Stochastic composite mirror descent (SCMD) is a simple and efficient method able to capture both geometric and composite structures of optimization problems in machine learning. Existing strategies require to take either an average or a random selection of iterates to achieve optimal convergence rates, which, however, can either destroy the sparsity of solutions or slow down the practical training speed. In this paper, we propose a theoretically sound strategy to select an individual iterate of the vanilla SCMD, which is able to achieve optimal rates for both convex and strongly convex problems in a non-smooth learning setting. This strategy of outputting an individual iterate can preserve the sparsity of solutions which is crucial for a proper interpretation in sparse learning problems. We report experimental comparisons with several baseline methods to show the effectiveness of our method in achieving a fast training speed as well as in outputting sparse solutions.

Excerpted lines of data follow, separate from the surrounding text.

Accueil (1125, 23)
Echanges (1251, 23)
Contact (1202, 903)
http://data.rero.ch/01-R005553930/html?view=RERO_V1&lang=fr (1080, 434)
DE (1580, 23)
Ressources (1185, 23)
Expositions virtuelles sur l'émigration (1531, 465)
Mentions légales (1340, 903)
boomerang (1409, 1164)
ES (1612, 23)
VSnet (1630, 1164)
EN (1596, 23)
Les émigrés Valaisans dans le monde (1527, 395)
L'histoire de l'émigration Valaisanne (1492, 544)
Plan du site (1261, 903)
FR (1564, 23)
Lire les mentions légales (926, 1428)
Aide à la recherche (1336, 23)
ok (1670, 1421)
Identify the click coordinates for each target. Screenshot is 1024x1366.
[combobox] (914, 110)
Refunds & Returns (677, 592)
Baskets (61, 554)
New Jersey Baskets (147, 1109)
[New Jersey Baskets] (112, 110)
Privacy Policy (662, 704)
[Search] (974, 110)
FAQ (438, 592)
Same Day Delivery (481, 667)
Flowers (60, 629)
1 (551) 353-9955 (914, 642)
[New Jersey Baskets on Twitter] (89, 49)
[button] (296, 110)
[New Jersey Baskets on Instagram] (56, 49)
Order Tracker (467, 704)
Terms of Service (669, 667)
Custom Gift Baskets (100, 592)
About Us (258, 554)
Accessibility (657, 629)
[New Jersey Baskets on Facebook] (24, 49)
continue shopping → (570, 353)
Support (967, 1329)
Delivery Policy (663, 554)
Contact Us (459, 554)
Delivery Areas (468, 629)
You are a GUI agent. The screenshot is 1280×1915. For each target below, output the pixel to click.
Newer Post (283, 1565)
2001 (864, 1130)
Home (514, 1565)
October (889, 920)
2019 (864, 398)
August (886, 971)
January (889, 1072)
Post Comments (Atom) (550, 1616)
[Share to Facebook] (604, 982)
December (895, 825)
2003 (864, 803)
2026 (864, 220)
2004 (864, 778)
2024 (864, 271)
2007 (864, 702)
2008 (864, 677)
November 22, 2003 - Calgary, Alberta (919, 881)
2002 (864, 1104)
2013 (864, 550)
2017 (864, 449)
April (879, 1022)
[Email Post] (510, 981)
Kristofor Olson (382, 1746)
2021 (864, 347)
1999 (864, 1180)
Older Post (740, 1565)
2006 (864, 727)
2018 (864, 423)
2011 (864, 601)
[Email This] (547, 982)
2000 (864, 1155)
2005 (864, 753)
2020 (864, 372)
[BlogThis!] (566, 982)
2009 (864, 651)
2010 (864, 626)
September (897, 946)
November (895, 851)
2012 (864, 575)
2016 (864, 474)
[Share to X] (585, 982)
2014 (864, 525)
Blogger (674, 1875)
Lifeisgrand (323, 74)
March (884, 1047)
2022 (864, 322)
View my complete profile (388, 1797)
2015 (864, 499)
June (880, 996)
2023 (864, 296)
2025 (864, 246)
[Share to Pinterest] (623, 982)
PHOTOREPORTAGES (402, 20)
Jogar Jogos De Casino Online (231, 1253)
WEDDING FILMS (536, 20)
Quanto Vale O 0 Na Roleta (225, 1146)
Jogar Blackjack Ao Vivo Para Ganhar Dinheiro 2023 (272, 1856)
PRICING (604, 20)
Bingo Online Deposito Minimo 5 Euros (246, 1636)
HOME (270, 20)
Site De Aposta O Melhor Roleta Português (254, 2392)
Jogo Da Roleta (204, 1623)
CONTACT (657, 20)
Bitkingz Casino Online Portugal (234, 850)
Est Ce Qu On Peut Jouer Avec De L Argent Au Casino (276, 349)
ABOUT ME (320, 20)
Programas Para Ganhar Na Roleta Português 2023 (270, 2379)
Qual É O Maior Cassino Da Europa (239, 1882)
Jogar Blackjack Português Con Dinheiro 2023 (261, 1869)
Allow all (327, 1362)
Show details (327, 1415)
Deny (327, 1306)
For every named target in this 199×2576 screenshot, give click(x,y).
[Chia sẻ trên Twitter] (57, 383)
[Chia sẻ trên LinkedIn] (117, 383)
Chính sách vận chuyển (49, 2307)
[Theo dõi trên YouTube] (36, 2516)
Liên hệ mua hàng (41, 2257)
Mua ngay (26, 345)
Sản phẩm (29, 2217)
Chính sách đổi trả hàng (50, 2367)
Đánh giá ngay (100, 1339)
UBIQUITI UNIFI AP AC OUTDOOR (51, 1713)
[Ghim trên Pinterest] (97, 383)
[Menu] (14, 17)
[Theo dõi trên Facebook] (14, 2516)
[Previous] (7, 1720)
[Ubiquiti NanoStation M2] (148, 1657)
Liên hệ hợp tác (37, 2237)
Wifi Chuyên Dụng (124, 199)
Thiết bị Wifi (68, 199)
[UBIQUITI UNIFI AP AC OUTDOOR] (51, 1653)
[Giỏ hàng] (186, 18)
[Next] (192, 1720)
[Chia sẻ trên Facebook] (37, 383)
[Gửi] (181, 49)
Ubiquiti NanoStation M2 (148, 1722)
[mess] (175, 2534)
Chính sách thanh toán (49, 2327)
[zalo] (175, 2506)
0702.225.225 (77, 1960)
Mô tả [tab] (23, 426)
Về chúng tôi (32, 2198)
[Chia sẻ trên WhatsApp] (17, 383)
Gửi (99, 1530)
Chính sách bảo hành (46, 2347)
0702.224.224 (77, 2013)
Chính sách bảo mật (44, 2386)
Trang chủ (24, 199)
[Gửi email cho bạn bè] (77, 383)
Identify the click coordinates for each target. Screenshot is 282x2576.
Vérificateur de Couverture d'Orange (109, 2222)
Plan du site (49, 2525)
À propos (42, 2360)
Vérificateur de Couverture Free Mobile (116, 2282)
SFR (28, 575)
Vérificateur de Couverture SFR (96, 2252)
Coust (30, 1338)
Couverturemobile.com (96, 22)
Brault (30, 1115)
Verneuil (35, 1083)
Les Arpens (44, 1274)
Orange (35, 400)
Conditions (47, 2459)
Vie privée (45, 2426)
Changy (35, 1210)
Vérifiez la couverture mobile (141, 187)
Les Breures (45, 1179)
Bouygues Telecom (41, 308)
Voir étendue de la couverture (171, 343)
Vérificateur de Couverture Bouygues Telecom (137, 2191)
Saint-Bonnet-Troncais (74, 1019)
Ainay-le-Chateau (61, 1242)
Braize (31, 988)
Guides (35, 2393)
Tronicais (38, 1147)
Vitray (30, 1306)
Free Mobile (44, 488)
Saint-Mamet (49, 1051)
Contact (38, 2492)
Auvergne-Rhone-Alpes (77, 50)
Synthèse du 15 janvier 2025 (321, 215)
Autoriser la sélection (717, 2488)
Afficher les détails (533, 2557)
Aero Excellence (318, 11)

Wed 11 Dec. 16:55 - 17:00 PST

Spotlight
Online Learning via the Differential Privacy Lens

Jacob Abernethy · Young H Jung · Chansoo Lee · Audra McMillan · Ambuj Tewari

In this paper, we use differential privacy as a lens to examine online learning in both full and partial information settings. The differential privacy framework is, at heart, less about privacy and more about algorithmic stability, and thus has found application in domains well beyond those where information security is central. Here we develop an algorithmic property called one-step differential stability which facilitates a more refined regret analysis for online learning methods. We show that tools from the differential privacy literature can yield regret bounds for many interesting online learning problems including online convex optimization and online linear optimization. Our stability notion is particularly well-suited for deriving first-order regret bounds for follow-the-perturbed-leader algorithms, something that all previous analyses have struggled to achieve. We also generalize the standard max-divergence to obtain a broader class called Tsallis max-divergences. These define stronger notions of stability that are useful in deriving bounds in partial information settings such as multi-armed bandits and bandits with experts.